§ **About this task**
Your response should consist of every entry, unchanged.
* * * * * * *
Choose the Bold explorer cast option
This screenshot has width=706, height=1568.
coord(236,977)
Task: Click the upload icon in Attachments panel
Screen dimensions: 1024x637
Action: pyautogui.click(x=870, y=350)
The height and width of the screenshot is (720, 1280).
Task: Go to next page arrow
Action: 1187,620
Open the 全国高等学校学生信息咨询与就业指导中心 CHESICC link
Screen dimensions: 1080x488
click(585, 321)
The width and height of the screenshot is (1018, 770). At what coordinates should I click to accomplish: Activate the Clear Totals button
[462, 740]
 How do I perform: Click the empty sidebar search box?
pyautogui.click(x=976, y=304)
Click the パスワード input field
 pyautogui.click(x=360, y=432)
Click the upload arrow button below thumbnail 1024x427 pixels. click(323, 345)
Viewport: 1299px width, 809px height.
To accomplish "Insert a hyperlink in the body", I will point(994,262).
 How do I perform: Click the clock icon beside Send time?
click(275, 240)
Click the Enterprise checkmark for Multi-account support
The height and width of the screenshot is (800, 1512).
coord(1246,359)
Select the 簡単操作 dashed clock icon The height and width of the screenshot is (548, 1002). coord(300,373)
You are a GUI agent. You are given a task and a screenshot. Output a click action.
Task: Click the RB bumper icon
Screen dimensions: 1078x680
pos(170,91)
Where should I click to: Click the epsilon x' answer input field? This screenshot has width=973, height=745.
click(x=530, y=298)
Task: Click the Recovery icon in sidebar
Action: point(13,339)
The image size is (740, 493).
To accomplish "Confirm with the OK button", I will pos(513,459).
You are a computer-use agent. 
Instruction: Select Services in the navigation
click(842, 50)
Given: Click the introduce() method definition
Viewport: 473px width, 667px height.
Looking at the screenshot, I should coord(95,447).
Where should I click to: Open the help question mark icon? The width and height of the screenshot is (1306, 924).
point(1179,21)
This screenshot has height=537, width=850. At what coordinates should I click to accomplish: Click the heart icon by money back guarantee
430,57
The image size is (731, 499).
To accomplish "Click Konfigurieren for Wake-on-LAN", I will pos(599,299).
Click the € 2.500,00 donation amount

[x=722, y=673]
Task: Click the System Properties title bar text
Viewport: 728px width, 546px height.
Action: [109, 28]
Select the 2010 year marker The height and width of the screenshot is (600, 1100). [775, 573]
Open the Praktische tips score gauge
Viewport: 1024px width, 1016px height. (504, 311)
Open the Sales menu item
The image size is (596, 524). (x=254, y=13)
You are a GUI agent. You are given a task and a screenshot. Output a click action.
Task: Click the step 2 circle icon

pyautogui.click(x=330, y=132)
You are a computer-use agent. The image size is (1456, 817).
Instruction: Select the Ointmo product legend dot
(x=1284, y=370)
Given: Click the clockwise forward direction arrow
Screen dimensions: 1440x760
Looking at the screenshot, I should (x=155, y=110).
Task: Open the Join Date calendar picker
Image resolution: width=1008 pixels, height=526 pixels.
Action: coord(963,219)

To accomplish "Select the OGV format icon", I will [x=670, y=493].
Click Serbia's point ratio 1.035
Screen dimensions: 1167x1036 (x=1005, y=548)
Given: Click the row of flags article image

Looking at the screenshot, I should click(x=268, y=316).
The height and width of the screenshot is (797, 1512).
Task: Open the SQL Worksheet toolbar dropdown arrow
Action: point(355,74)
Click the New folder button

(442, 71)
* * * * * * *
§ **Output**
Choose the Bold explorer cast option
This screenshot has width=706, height=1568.
coord(236,977)
Task: Click the upload icon in Attachments panel
Screen dimensions: 1024x637
Action: pyautogui.click(x=870, y=350)
The height and width of the screenshot is (720, 1280).
Task: Go to next page arrow
Action: 1187,620
Open the 全国高等学校学生信息咨询与就业指导中心 CHESICC link
Screen dimensions: 1080x488
click(585, 321)
The width and height of the screenshot is (1018, 770). At what coordinates should I click to accomplish: Activate the Clear Totals button
[462, 740]
 How do I perform: Click the empty sidebar search box?
pyautogui.click(x=976, y=304)
Click the パスワード input field
 pyautogui.click(x=360, y=432)
Click the upload arrow button below thumbnail 1024x427 pixels. click(323, 345)
Viewport: 1299px width, 809px height.
To accomplish "Insert a hyperlink in the body", I will point(994,262).
 How do I perform: Click the clock icon beside Send time?
click(275, 240)
Click the Enterprise checkmark for Multi-account support
The height and width of the screenshot is (800, 1512).
coord(1246,359)
Select the 簡単操作 dashed clock icon The height and width of the screenshot is (548, 1002). coord(300,373)
You are a GUI agent. You are given a task and a screenshot. Output a click action.
Task: Click the RB bumper icon
Screen dimensions: 1078x680
pos(170,91)
Where should I click to: Click the epsilon x' answer input field? This screenshot has width=973, height=745.
click(x=530, y=298)
Task: Click the Recovery icon in sidebar
Action: point(13,339)
The image size is (740, 493).
To accomplish "Confirm with the OK button", I will pos(513,459).
You are a computer-use agent. 
Instruction: Select Services in the navigation
click(842, 50)
Given: Click the introduce() method definition
Viewport: 473px width, 667px height.
Looking at the screenshot, I should coord(95,447).
Where should I click to: Open the help question mark icon? The width and height of the screenshot is (1306, 924).
point(1179,21)
This screenshot has height=537, width=850. At what coordinates should I click to accomplish: Click the heart icon by money back guarantee
430,57
The image size is (731, 499).
To accomplish "Click Konfigurieren for Wake-on-LAN", I will pos(599,299).
Click the € 2.500,00 donation amount

[x=722, y=673]
Task: Click the System Properties title bar text
Viewport: 728px width, 546px height.
Action: [109, 28]
Select the 2010 year marker The height and width of the screenshot is (600, 1100). [775, 573]
Open the Praktische tips score gauge
Viewport: 1024px width, 1016px height. (504, 311)
Open the Sales menu item
The image size is (596, 524). (x=254, y=13)
You are a GUI agent. You are given a task and a screenshot. Output a click action.
Task: Click the step 2 circle icon

pyautogui.click(x=330, y=132)
You are a computer-use agent. The image size is (1456, 817).
Instruction: Select the Ointmo product legend dot
(x=1284, y=370)
Given: Click the clockwise forward direction arrow
Screen dimensions: 1440x760
Looking at the screenshot, I should (x=155, y=110).
Task: Open the Join Date calendar picker
Image resolution: width=1008 pixels, height=526 pixels.
Action: coord(963,219)

To accomplish "Select the OGV format icon", I will [x=670, y=493].
Click Serbia's point ratio 1.035
Screen dimensions: 1167x1036 (x=1005, y=548)
Given: Click the row of flags article image

Looking at the screenshot, I should click(x=268, y=316).
The height and width of the screenshot is (797, 1512).
Task: Open the SQL Worksheet toolbar dropdown arrow
Action: point(355,74)
Click the New folder button

(442, 71)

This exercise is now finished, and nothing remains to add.